The affair spotlighted Spanish republican fissures that would become an identity crisis, as Nakens impatiently broke from the gradualist philosophy of the old generation of republicans and both republican factions showed intransigence towards cooperation. Fallout from the affair appeared to favor the republican moderates (Gumersindo de Azcárate, Nicolás Salmerón), who condemned the radical, young republicans (Alejandro Lerroux, Vicente Blasco Ibáñez) and made Nakens appear, by juxtaposition, to be unstable. This schism appeared to hasten the coming revolution.

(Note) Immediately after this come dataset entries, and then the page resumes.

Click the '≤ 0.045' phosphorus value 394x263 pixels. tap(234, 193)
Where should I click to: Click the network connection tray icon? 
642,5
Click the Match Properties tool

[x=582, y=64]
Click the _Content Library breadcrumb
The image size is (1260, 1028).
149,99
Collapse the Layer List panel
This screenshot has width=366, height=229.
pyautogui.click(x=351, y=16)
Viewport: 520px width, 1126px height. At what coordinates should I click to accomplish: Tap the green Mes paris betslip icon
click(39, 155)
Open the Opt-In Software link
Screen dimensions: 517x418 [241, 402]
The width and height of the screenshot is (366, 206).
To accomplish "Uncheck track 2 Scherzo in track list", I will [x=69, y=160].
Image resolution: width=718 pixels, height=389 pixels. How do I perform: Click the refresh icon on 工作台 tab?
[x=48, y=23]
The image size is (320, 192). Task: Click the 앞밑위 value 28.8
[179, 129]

In hindsight, historian Enrique Sanabria proposes Nakens as a tragic parable: that Nakens' decision to hide Morral reflected a willingness to work with revolutionaries that, when pronounced, would ostracize him from his more moderate republican colleagues. Nakens was shortsighted to believe that his messages of egalitarianism, democracy, and cultural revolution would not appeal to the leftists he sought to avoid, and his popularity within anarchist and radical circles reflected anticlericalism's status as a uniting force across the left. But whereas anticlericalism was attached to nationalism for republicans like Nakens, it was not necessarily attached for anarchists and socialists. Nakens "became political roadkill" in the aftermath of the affair for his inability to draw an audience of workers while tolerating their revolutionary politics.

== Renewed anticlericalism ==

Upon his release from prison, Nakens worked out of poverty until he could reopen El Motín in October 1908. Further radicalized, he planned to make radical anticlericalism its primary message. The periodical was present through the dictatorship of Miguel Primo de Rivera.